Author: Matti Ryynänen,
Last modified: March 2008
M. Ryynänen, T. Virtanen, J. Paulus, and A. Klapuri, "Accompaniment Separation and Karaoke Application Based on Automatic Melody Transcription," in Proc. 2008 IEEE International Conference on Multimedia & Expo (ICME'08), Hannover, Germany, June 2008.
We propose a method for separating accompaniment from polyphonic music and its karaoke application, both based on automatic melody transcription. First, the method transcribes the lead-vocal melody of an existing polyphonic music piece, where the transcription consists of a MIDI note sequence and detailed fundamental frequency (F0) trajectory for each note. Based on the note F0 trajectories, the method uses sinusoidal modeling to estimate, synthesize, and remove the lead vocals in the piece, thus producing separated accompaniment of the piece.
User sings along with the separated accompaniment similar to karaoke while the user singing can be tuned to the transcribed melody. This will help non-professional singers to produce more appealing karaoke performances. The quality of separated accompaniments was quantitatively evaluated with approximately one hour of polyphonic music, including material from a commercial karaoke DVD.
The following examples demonstrate the accompaniment separation on audio clips from commercial music recordings. The method takes the original song as an input and produces the separated accompaniment as an output, i.e., a version where the lead vocal melody has been suppressed.

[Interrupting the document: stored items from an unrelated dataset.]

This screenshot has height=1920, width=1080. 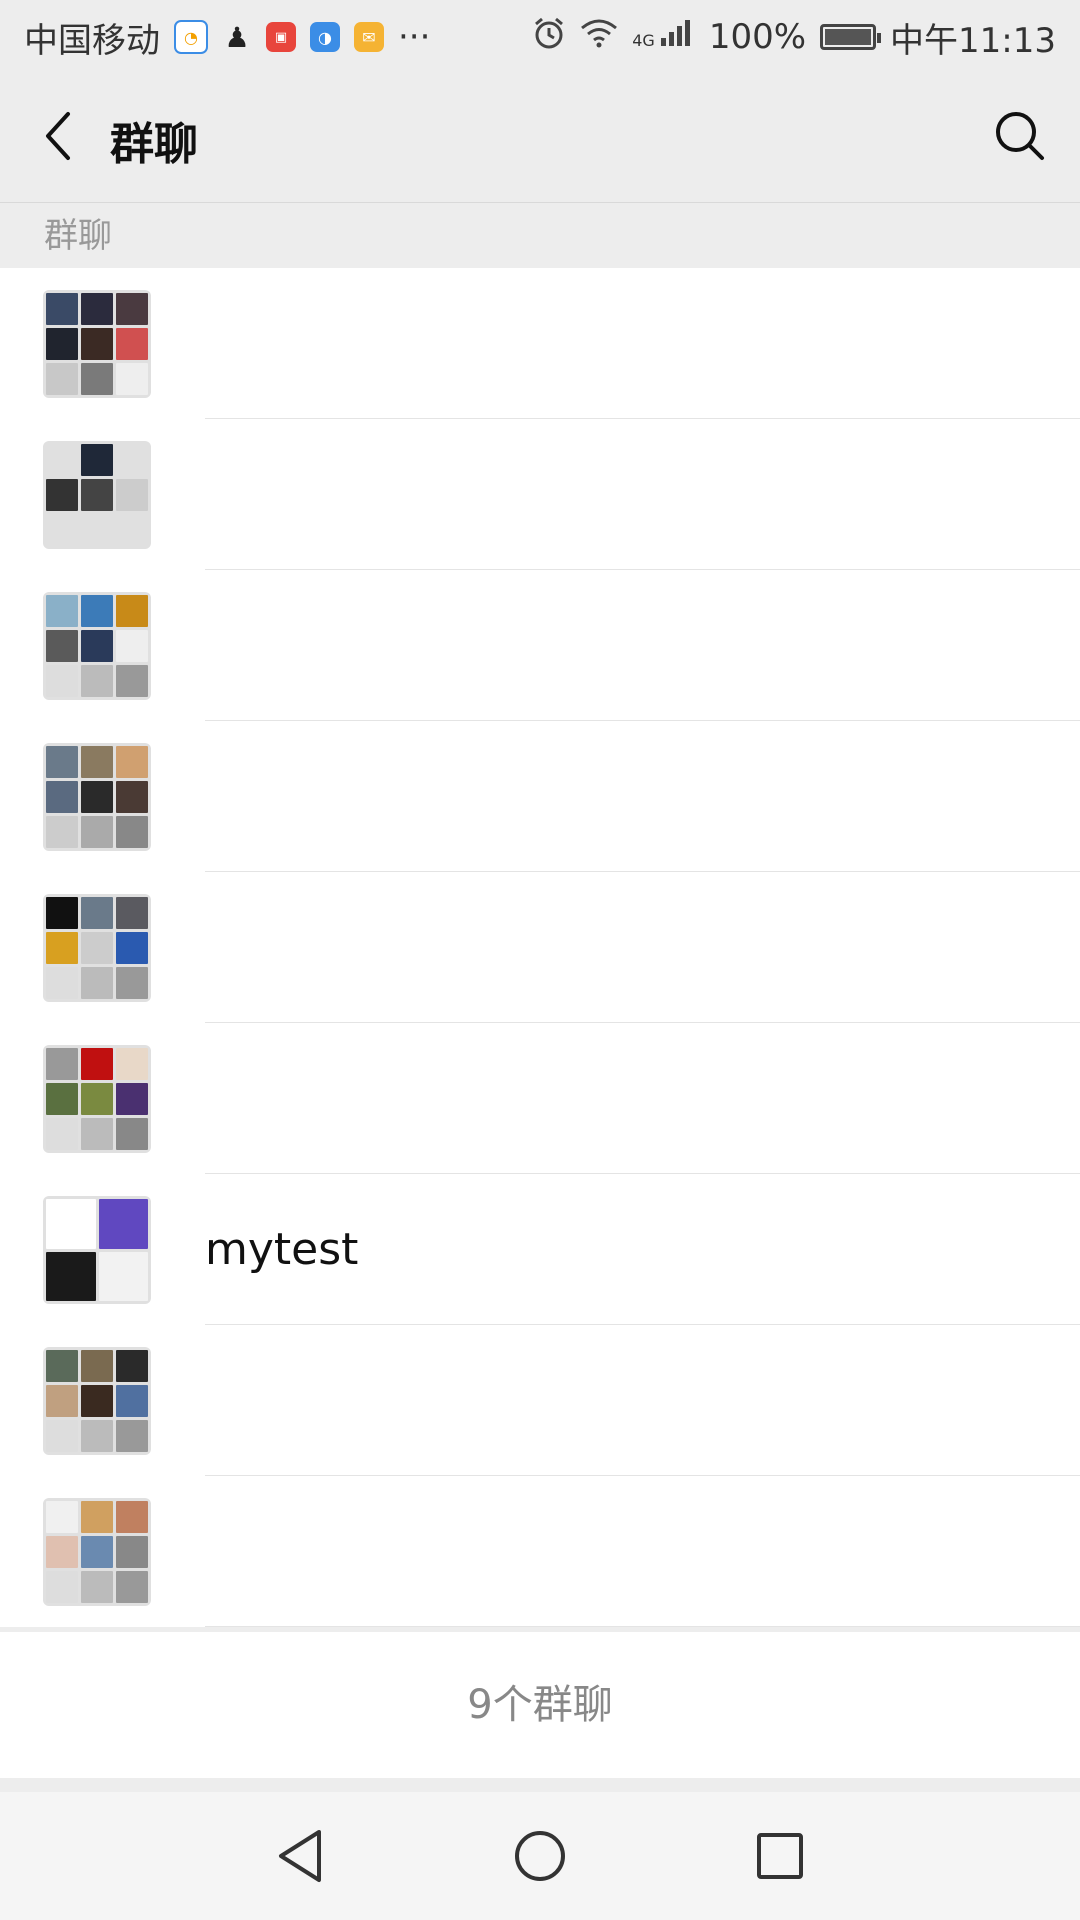 I want to click on blue-app-icon: ◑, so click(x=325, y=37). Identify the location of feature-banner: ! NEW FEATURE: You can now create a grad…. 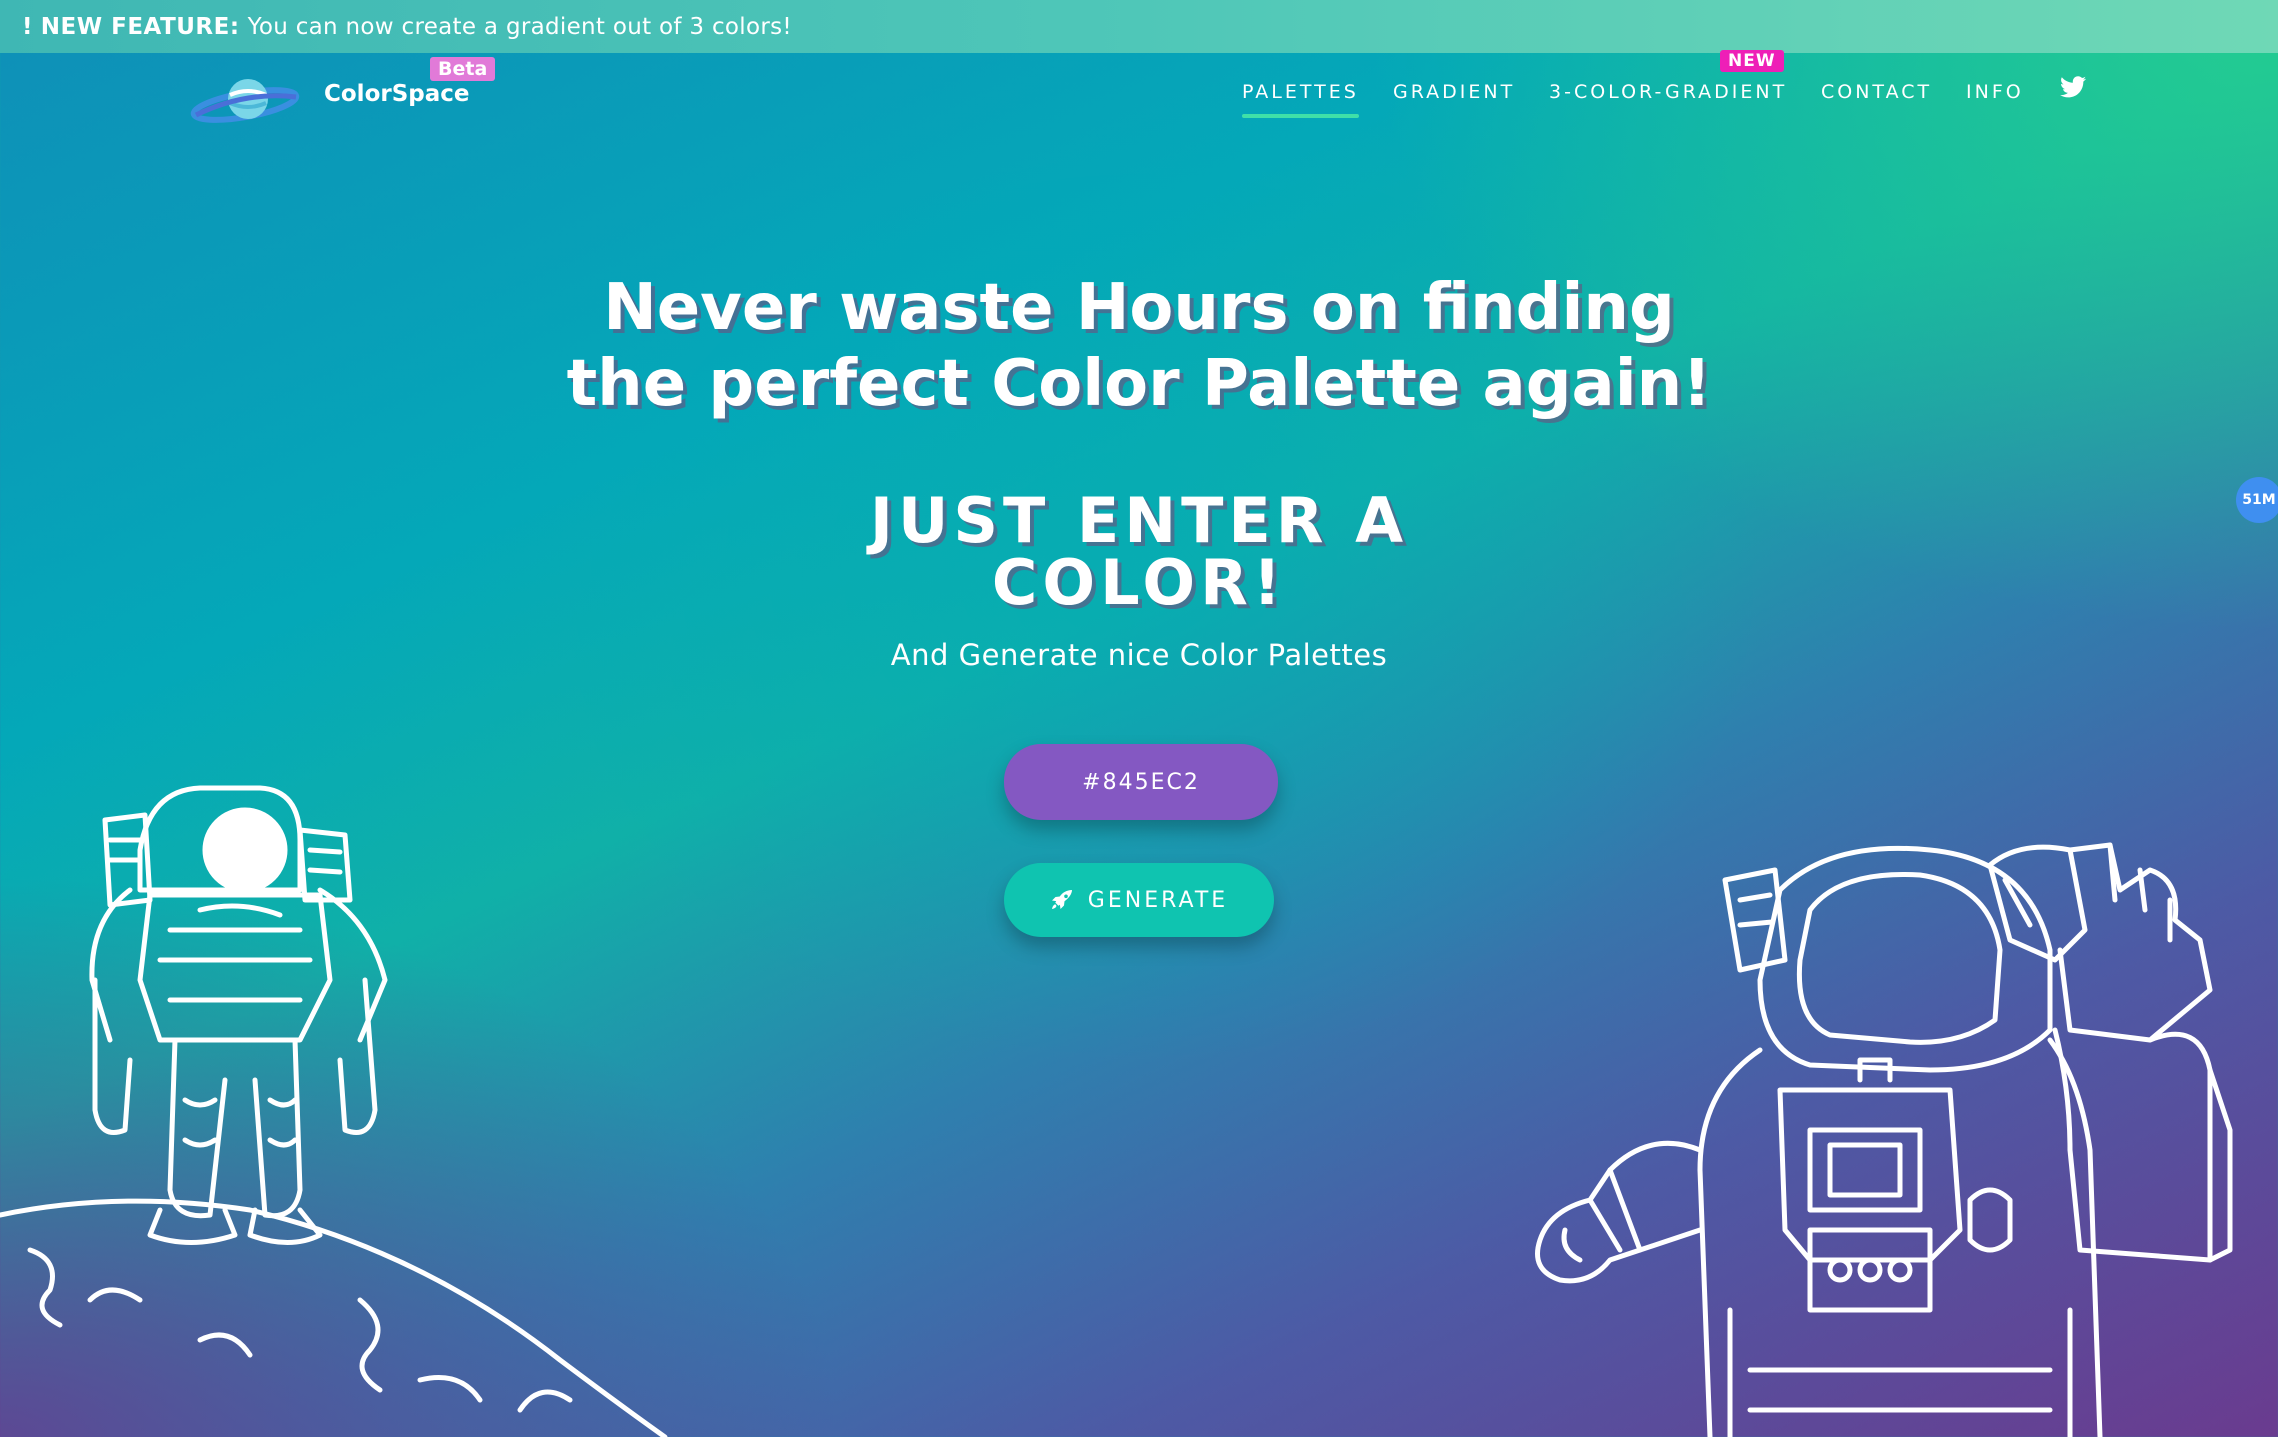
(1139, 26). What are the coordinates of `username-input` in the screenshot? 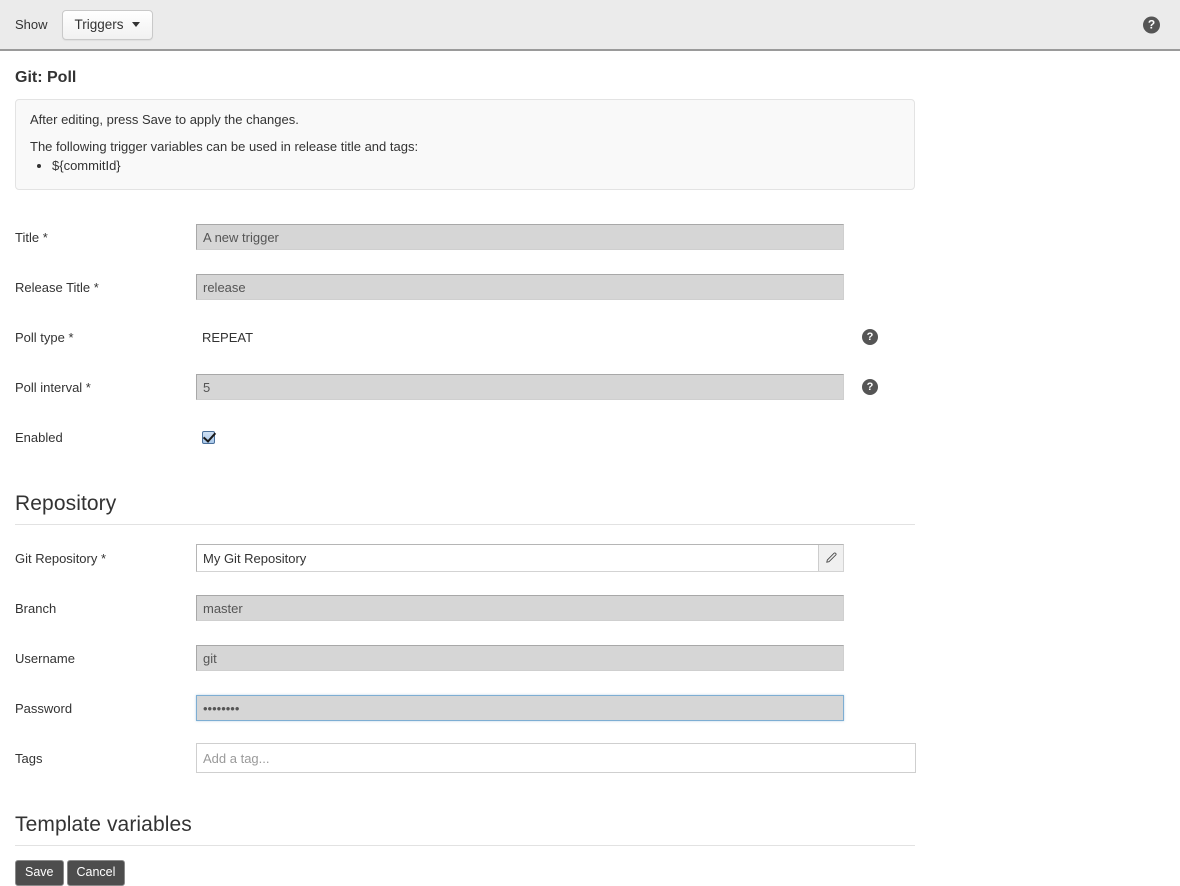 It's located at (520, 658).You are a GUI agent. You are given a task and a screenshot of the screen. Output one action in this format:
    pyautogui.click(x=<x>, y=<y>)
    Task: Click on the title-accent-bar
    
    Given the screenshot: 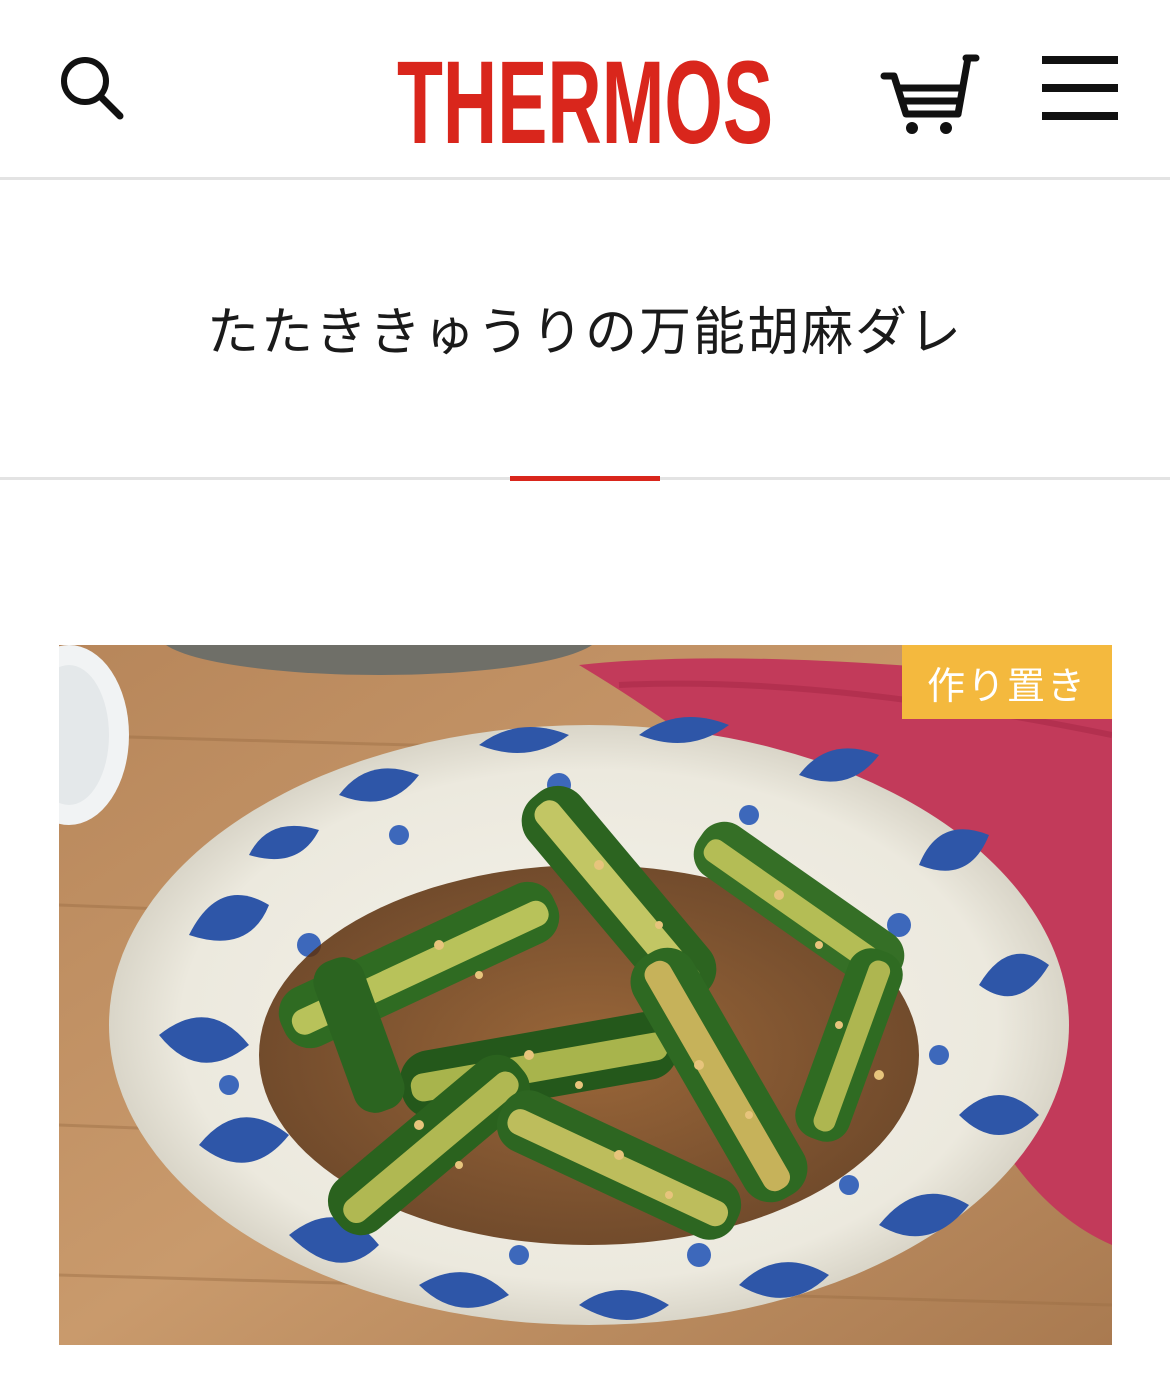 What is the action you would take?
    pyautogui.click(x=585, y=478)
    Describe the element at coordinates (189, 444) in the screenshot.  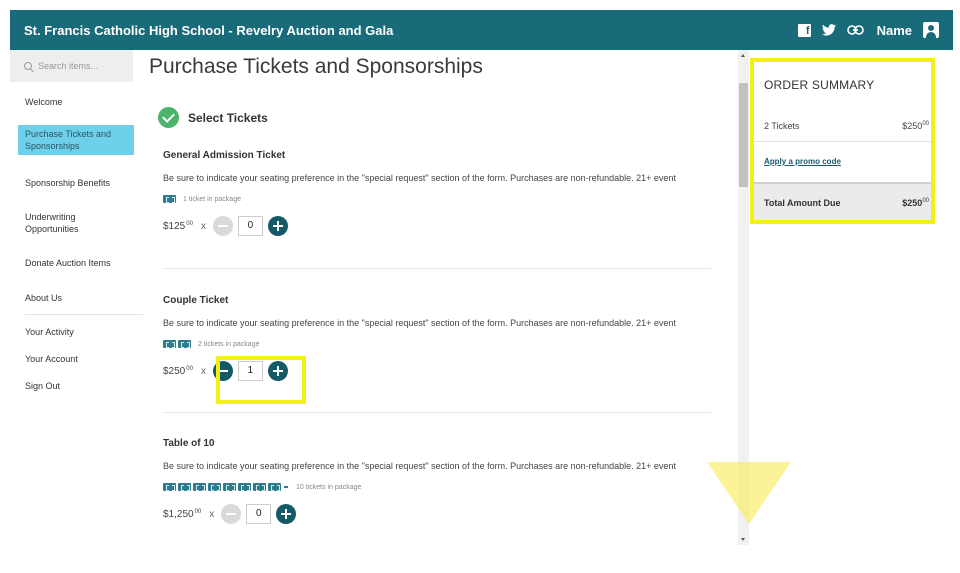
I see `ticket-name: Table of 10` at that location.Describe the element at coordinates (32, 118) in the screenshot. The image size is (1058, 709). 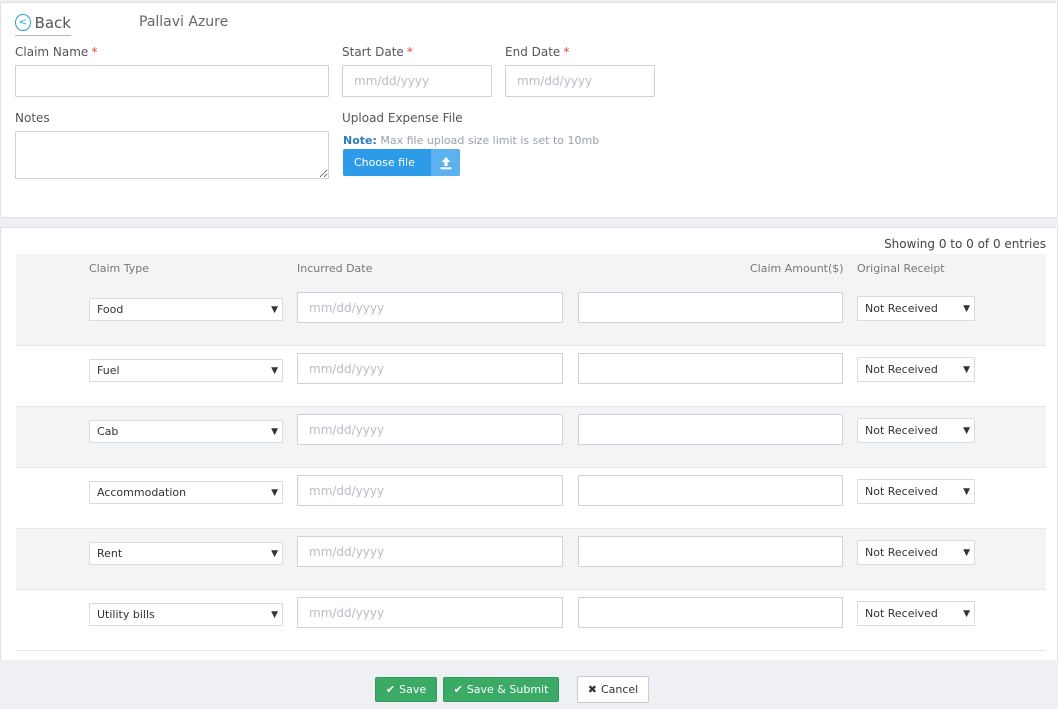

|Song||Original song (input)||Separated accompaniment (output)|
|Audioslave: Shadow on the Sun||mp3||mp3|
|Gary Barlow: Love Won't Wait||mp3||mp3|
|Dredg: 18 People Live in Harmony||mp3||mp3|
|Jamiroquai: When You Gonna Learn||mp3||mp3|
|Laura Pausini: Surrender||mp3||mp3|
|Kelly Rowland: Stole||mp3||mp3|
|Roxette: It Must Have Been Love||mp3||mp3|
|Rush: Ghost Rider||mp3||mp3|
|Verve: Bitter Sweet Symphony||mp3||mp3|
The video (wmv, 4.8 MB) illustrates a prototype of the karaoke application. The user sings along with the separated accompaniment and the user pitch is illustrated with the green line. The red line shows the melody transcribed from the original recording. The user singing can be tuned to the exact pitch of the original melody, or to the nearest octave to avoid unnatural (over one octave) pitch shifts.